» **DATA PROVIDED**:
☆ ☆ ☆ ☆ ☆ ☆ ☆
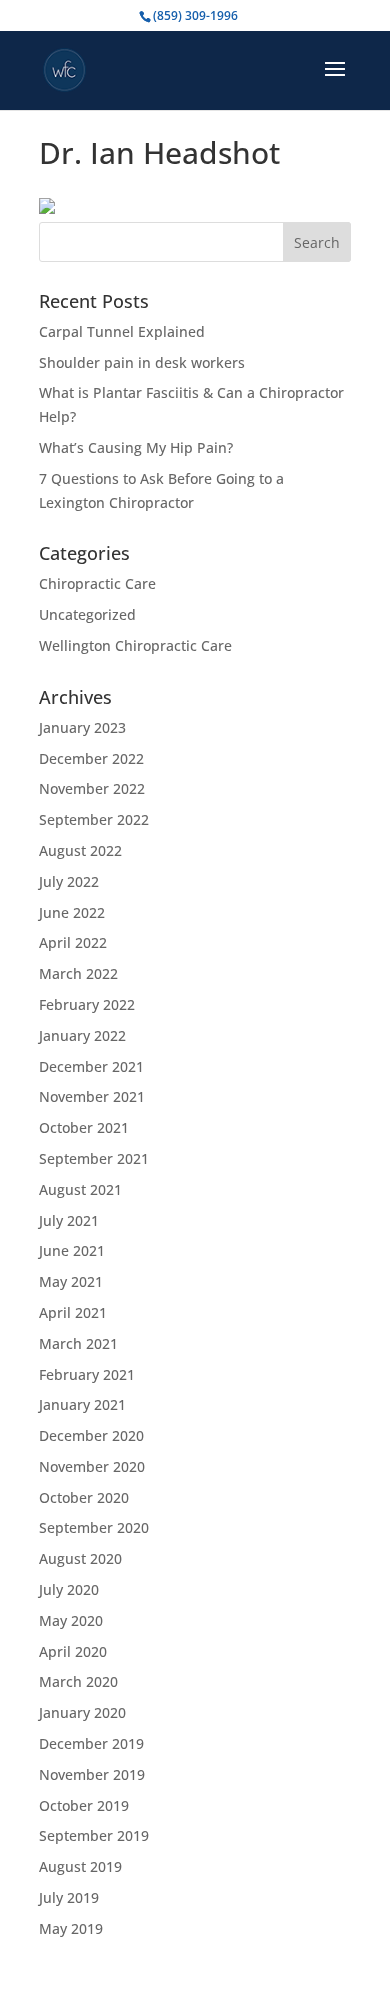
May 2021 (71, 1281)
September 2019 (94, 1835)
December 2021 (91, 1066)
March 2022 (78, 973)
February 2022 (87, 1004)
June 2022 (72, 912)
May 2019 (71, 1928)
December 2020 (91, 1435)
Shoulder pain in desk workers (142, 362)
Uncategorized (87, 614)
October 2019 (84, 1805)
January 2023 (82, 727)
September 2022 (94, 819)
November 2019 (92, 1774)
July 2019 (69, 1897)
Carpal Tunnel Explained (122, 331)
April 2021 (73, 1312)
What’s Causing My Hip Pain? (136, 447)
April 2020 (73, 1651)
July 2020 (69, 1589)
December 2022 (91, 758)
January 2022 (82, 1035)
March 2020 (78, 1681)
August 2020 (80, 1558)
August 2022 (80, 850)
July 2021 (69, 1220)
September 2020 (94, 1527)
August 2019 (80, 1866)
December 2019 (91, 1743)
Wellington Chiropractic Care (135, 645)
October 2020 (84, 1497)
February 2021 (87, 1374)
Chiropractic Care (97, 583)
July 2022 (69, 881)
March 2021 (78, 1343)
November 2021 (92, 1096)
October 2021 (84, 1127)
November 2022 (92, 788)
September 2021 (94, 1158)
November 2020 (92, 1466)
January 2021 (82, 1404)
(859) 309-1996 (195, 15)
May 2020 (71, 1620)
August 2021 (80, 1189)
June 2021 (72, 1250)
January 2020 (82, 1712)
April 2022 (73, 942)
☆ ☆ ☆ ☆ ☆ ☆ ☆
» **INSTRUCTIONS FOR THE TASK**: Please write out, exactly as they appear, only the lines from the one holding "Wellington Chiropractic Care (135, 645)" through the end of the data.

» **OUTPUT FOR THIS EXERCISE**:
Wellington Chiropractic Care (135, 645)
October 2020 (84, 1497)
February 2021 (87, 1374)
Chiropractic Care (97, 583)
July 2022 (69, 881)
March 2021 (78, 1343)
November 2021 (92, 1096)
October 2021 (84, 1127)
November 2022 (92, 788)
September 2021 (94, 1158)
November 2020 (92, 1466)
January 2021 (82, 1404)
(859) 309-1996 (195, 15)
May 2020 (71, 1620)
August 2021 (80, 1189)
June 2021 (72, 1250)
January 2020 (82, 1712)
April 2022 (73, 942)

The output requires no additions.